Take the line with "This screenshot has width=645, height=507." as the first and the last line of the data as the end. Write out both and every line between exactly, except pictures.

*** Exercise materials ***

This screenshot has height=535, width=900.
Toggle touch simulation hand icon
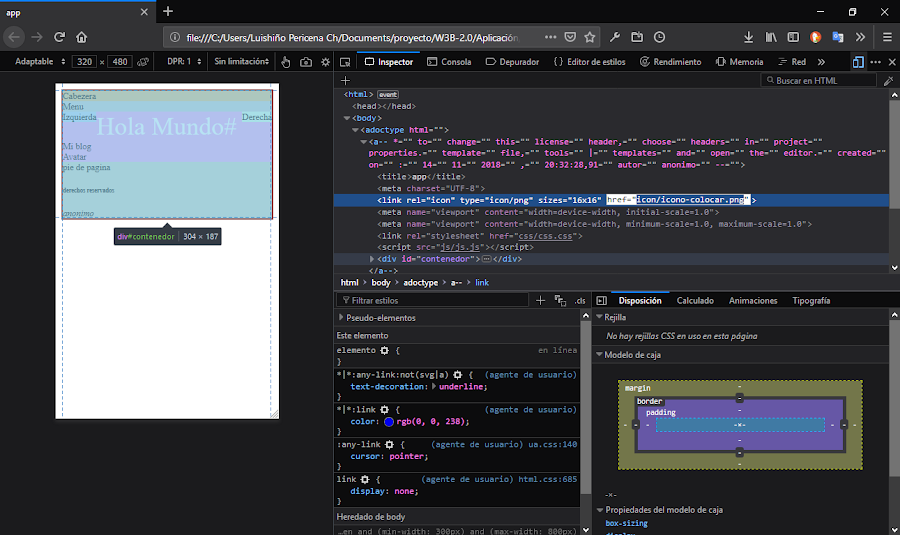click(x=286, y=62)
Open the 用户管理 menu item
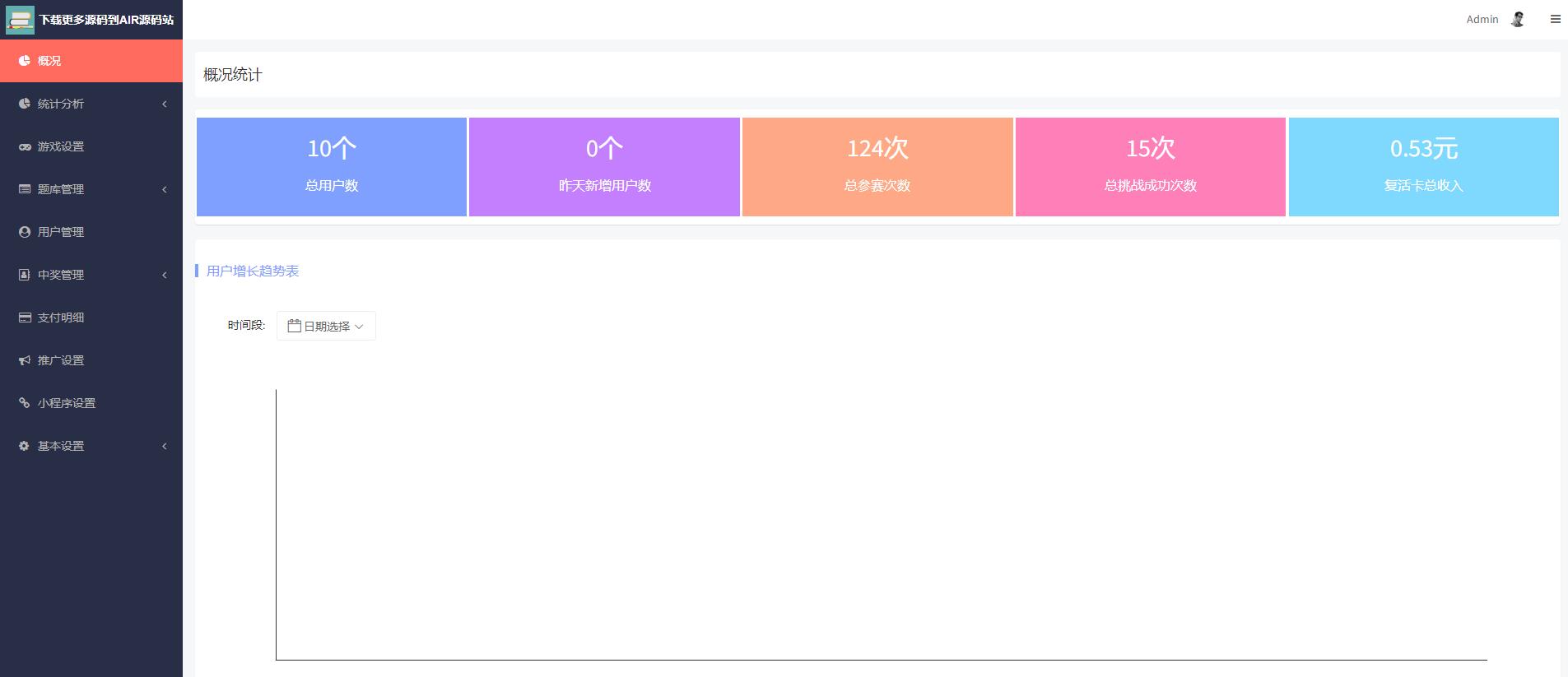 [x=61, y=232]
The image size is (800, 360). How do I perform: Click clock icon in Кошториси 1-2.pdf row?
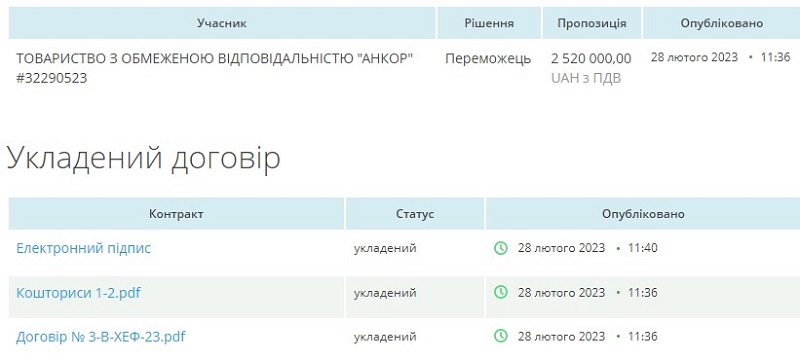click(501, 293)
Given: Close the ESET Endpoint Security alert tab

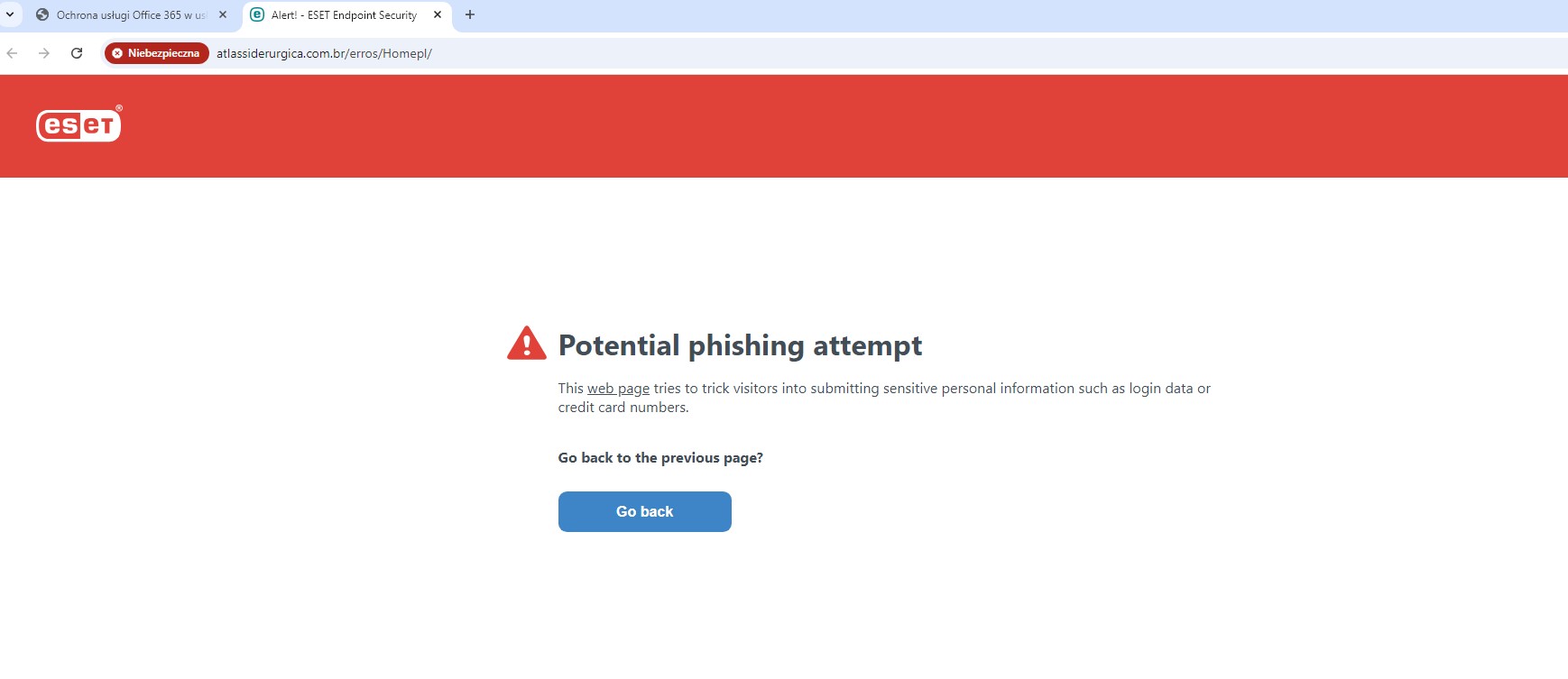Looking at the screenshot, I should coord(438,15).
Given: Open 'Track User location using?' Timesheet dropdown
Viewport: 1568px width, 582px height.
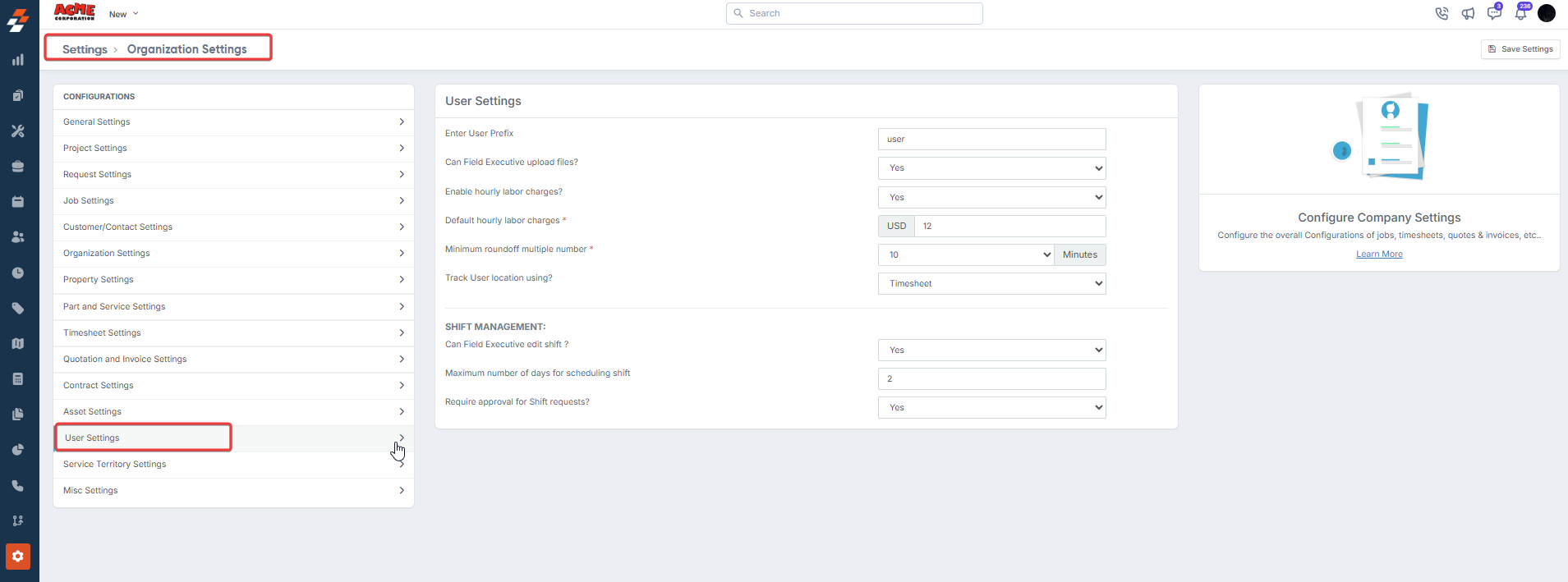Looking at the screenshot, I should (x=991, y=284).
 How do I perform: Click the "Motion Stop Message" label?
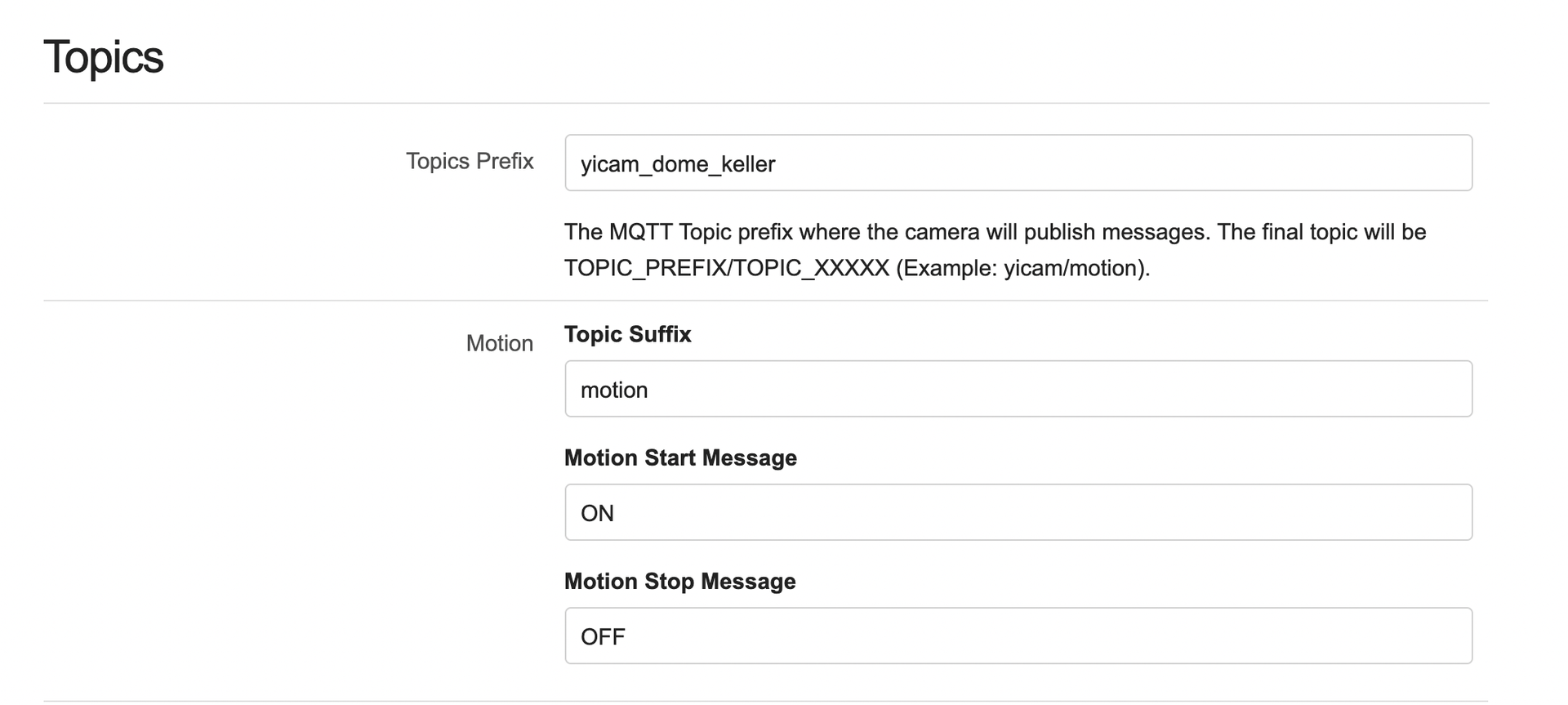(x=679, y=581)
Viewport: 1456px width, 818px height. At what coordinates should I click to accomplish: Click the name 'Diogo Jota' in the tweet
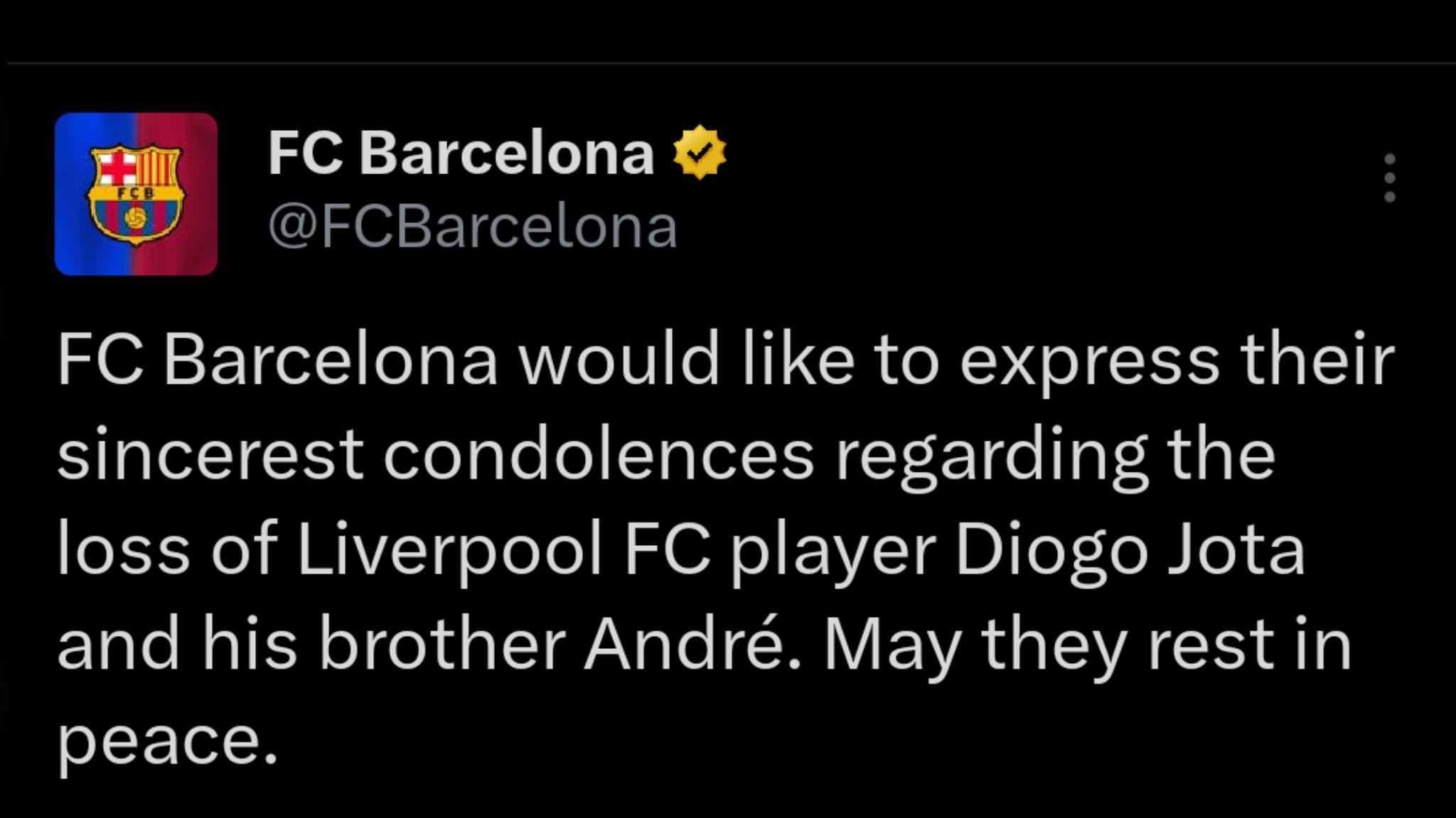pos(1130,550)
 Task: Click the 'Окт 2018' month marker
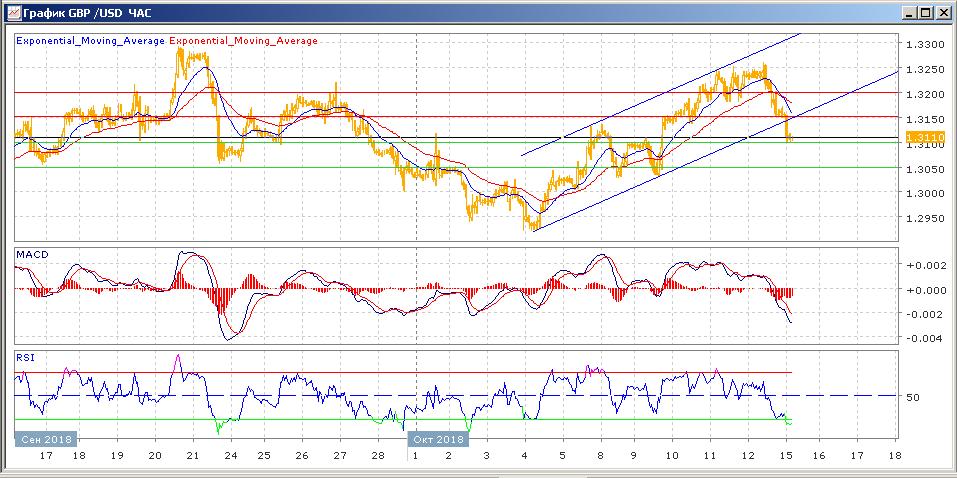pyautogui.click(x=437, y=438)
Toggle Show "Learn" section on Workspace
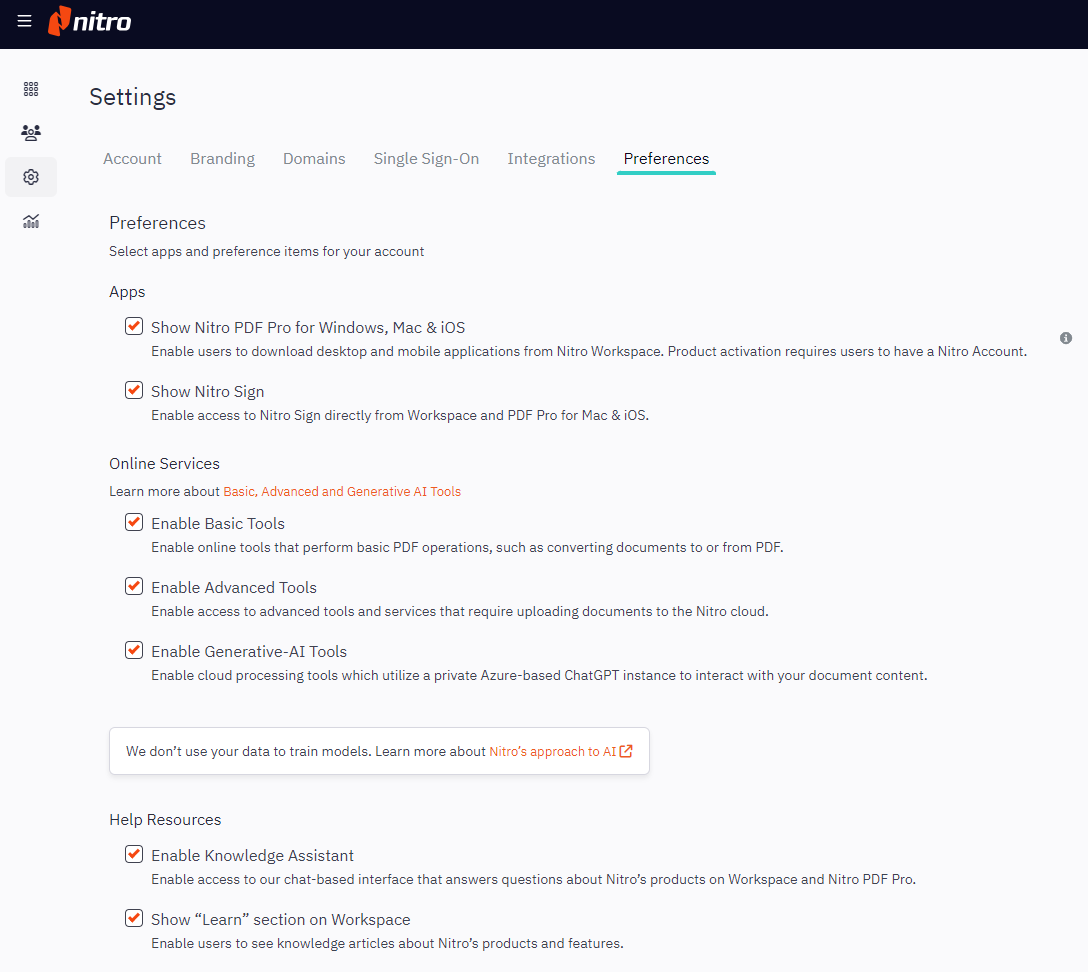This screenshot has width=1088, height=972. (134, 918)
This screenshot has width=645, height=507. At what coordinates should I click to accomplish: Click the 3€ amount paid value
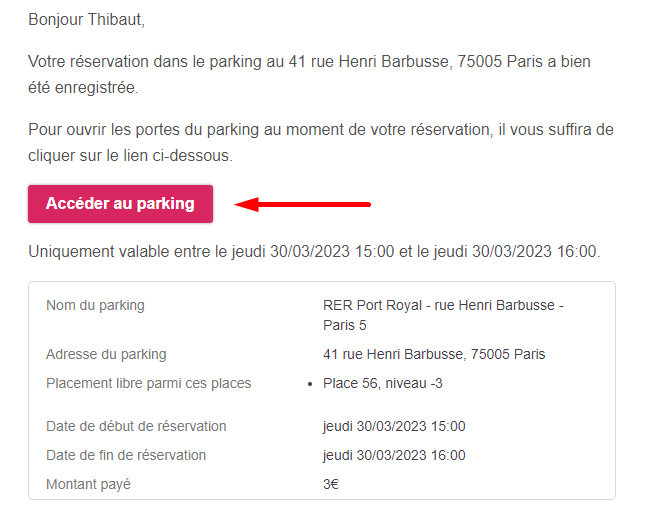tap(331, 484)
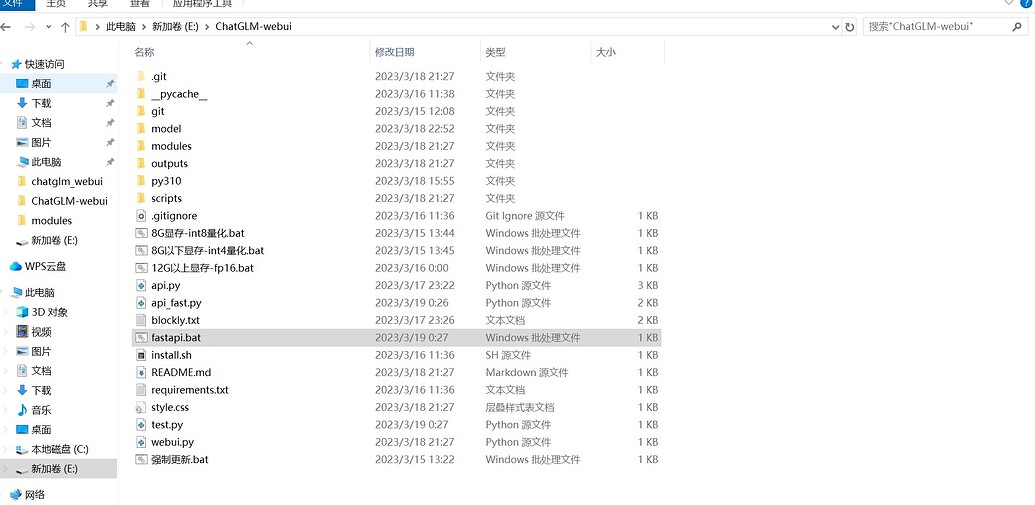Select the .gitignore file icon
Image resolution: width=1035 pixels, height=505 pixels.
tap(141, 216)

*** End of Exercise materials ***

● Expected answer
This screenshot has width=645, height=507. At what coordinates should I click to accomplish: Click the 3€ amount paid value
tap(331, 484)
Select the .gitignore file icon
Image resolution: width=1035 pixels, height=505 pixels.
tap(141, 216)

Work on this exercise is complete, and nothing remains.